**Data to use:**
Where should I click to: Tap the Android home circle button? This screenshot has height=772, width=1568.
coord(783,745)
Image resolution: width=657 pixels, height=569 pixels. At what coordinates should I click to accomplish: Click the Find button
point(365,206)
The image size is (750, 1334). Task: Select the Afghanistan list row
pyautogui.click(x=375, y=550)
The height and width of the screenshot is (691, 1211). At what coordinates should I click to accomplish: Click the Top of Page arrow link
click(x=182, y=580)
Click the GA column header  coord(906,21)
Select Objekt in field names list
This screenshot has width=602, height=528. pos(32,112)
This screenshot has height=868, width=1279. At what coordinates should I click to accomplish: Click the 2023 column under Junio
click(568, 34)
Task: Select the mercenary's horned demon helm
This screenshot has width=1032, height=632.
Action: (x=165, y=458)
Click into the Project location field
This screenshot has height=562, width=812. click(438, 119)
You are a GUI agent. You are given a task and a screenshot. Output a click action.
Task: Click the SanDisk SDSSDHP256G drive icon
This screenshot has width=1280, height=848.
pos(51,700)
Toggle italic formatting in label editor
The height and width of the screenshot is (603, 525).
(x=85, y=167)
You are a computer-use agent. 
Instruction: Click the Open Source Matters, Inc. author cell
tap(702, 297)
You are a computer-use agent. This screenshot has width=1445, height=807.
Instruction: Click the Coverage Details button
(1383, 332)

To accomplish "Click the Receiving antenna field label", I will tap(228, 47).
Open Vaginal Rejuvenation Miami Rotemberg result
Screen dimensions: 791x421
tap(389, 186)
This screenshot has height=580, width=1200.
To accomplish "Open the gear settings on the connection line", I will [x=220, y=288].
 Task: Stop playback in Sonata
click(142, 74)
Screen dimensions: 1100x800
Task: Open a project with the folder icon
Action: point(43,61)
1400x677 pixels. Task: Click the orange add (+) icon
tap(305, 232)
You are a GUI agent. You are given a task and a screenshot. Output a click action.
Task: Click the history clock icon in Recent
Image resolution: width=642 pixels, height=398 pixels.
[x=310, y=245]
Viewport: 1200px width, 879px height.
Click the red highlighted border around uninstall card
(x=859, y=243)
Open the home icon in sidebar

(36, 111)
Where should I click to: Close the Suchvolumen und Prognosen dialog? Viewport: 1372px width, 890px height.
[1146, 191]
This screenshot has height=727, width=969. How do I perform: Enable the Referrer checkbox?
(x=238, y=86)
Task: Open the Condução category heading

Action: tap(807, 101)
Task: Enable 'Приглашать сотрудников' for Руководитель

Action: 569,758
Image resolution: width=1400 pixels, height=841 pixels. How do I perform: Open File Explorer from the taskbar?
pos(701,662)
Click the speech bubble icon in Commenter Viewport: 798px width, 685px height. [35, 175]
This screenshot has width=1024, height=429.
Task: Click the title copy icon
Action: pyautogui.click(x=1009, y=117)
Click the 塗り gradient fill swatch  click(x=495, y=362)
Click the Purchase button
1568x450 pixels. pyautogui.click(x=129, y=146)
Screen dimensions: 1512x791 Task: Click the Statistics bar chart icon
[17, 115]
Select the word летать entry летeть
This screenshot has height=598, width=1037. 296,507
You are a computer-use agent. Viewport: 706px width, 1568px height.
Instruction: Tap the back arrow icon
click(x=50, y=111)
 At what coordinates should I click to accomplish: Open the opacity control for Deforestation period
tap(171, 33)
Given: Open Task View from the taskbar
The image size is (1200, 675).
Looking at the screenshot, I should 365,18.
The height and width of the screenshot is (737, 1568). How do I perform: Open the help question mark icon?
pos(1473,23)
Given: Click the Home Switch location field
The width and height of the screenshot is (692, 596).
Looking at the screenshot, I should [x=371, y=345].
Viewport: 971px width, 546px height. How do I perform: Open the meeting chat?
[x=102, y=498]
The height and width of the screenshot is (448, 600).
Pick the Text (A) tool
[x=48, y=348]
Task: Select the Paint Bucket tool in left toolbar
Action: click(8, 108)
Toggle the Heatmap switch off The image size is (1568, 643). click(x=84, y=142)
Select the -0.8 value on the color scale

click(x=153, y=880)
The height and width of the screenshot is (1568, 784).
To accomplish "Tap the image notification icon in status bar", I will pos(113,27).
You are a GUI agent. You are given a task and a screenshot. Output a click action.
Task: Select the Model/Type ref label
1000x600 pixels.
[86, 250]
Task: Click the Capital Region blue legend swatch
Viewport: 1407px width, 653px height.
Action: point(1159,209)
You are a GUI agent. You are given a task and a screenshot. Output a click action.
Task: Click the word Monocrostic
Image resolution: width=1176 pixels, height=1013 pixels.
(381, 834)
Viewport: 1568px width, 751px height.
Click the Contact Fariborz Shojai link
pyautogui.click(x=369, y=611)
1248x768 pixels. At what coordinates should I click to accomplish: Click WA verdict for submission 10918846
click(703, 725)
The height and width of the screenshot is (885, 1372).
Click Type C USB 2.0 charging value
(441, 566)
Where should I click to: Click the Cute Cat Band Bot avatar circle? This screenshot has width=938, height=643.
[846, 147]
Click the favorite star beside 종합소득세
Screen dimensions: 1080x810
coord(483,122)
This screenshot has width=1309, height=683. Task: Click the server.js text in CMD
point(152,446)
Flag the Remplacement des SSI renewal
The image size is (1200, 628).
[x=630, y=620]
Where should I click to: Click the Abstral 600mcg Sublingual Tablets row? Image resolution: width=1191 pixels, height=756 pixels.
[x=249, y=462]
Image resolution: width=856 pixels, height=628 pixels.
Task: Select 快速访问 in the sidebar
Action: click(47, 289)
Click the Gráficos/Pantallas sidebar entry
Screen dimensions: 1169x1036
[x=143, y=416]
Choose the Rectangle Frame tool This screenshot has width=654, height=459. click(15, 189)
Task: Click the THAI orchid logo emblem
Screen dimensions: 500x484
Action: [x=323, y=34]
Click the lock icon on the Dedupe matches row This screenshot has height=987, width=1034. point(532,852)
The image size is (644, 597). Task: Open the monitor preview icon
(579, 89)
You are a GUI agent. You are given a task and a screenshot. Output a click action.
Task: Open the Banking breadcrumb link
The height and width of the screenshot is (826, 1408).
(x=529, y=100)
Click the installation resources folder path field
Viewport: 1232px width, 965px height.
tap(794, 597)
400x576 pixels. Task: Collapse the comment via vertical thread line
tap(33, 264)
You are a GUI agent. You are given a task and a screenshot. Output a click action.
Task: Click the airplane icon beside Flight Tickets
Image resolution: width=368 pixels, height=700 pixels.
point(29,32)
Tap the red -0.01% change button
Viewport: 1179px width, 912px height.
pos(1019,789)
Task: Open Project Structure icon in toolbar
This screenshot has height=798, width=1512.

**Task prompt:** The required answer is each line of the data in which the word "swatch" appears.

**Answer for the task:**
Click the 塗り gradient fill swatch  click(x=495, y=362)
Task: Click the Capital Region blue legend swatch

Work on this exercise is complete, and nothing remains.